**Work instructions**
In the fine-tuning notebook page below, condense the paragraph starting "Steps:" into a single short sentence that keeps its main facts.
----- Source passage -----
# Hancock Fine-Tune — CyberViser
**LoRA fine-tune of Mistral 7B Instruct on the Hancock pentest+SOC dataset**

Runtime: `Runtime → Change runtime type → T4 GPU` (free tier is fine)

Steps:
1. Install dependencies
2. Upload `hancock_v2.jsonl`
3. Load Mistral 7B with 4-bit quantization
4. Apply LoRA adapter
5. Train with early stopping
6. Save & download adapter

In [None]:
# ── Cell 1: Check GPU ─────────────────────────────────────────────────────────
import subprocess
result = subprocess.run(['nvidia-smi'], capture_output=True, text=True)
print(result.stdout if result.returncode == 0 else 'No GPU found — change runtime to T4')

In [None]:
# ── Cell 2: Install dependencies ──────────────────────────────────────────────
# This takes ~3-4 minutes on first run
!pip install -q "unsloth[colab-new] @ git+https://github.com/unslothai/unsloth.git"
!pip install -q trl transformers accelerate datasets peft bitsandbytes
print('✅ Dependencies installed')
----- Material provided -----
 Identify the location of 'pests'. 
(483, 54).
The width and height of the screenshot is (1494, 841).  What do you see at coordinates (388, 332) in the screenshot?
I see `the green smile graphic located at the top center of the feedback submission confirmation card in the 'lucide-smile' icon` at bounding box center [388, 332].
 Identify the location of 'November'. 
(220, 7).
-----
----- Material provided -----
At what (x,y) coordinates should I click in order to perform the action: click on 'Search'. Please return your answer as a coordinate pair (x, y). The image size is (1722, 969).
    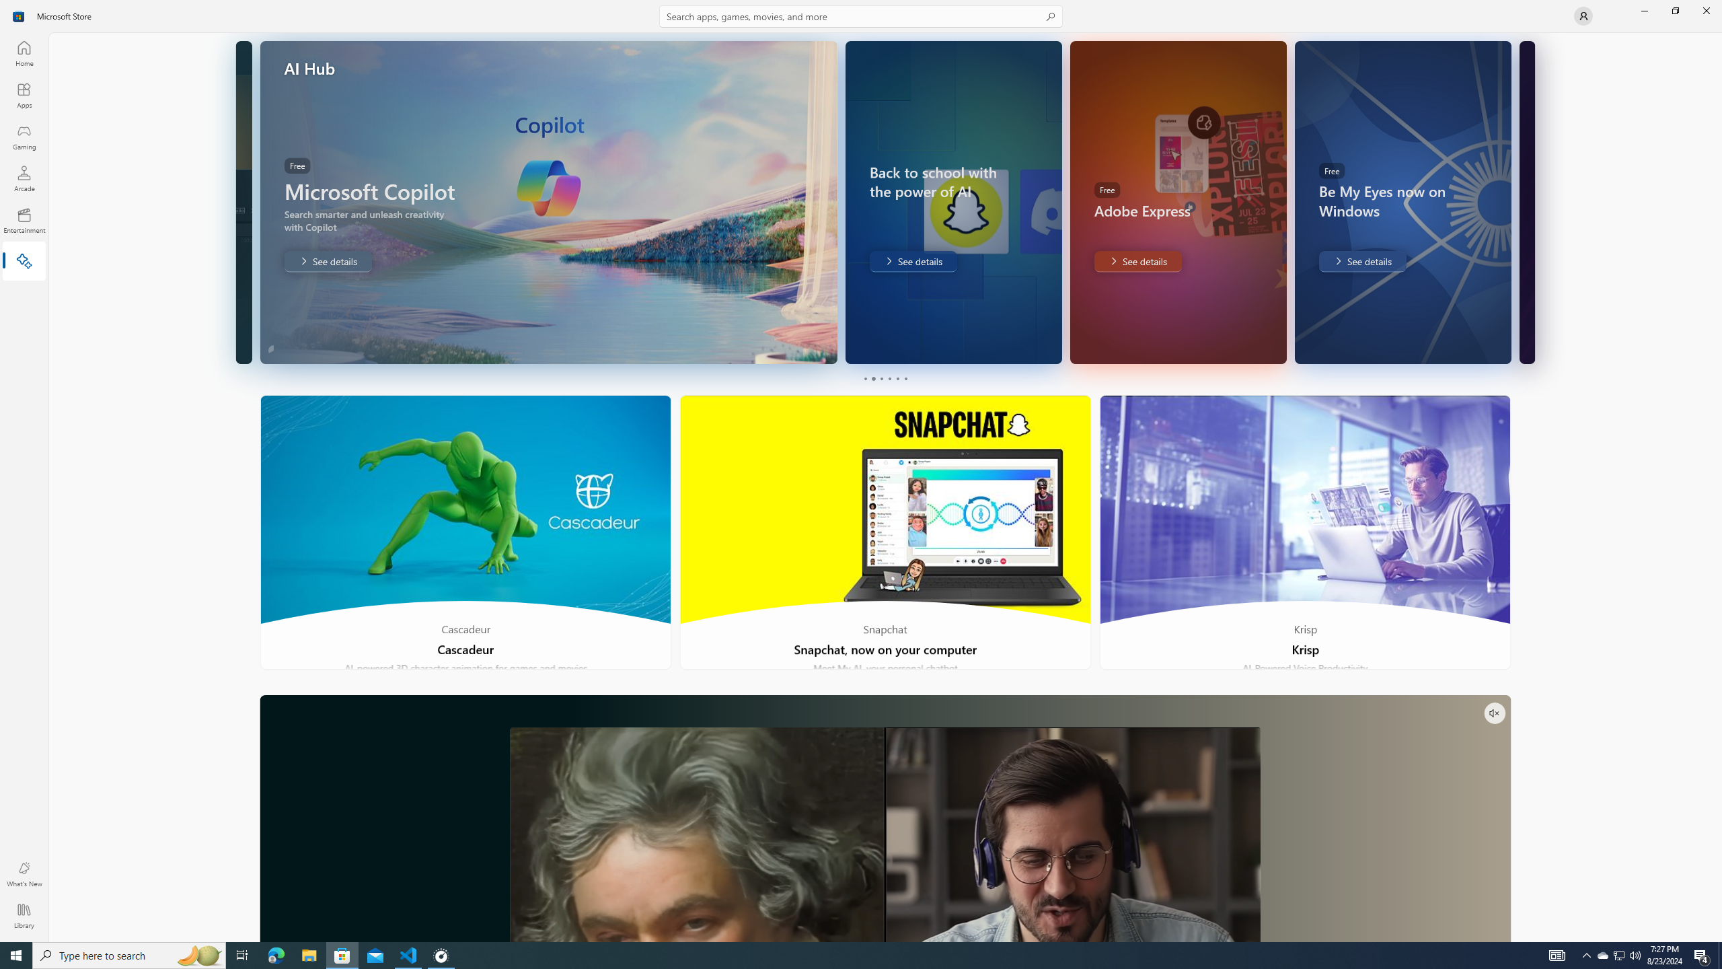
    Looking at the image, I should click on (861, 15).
-----
**Result of this task**
Install dependencies, upload `hancock_v2.jsonl`, load Mistral 7B with 4-bit quantization, apply a LoRA adapter, train with early stopping, and then save and download the adapter.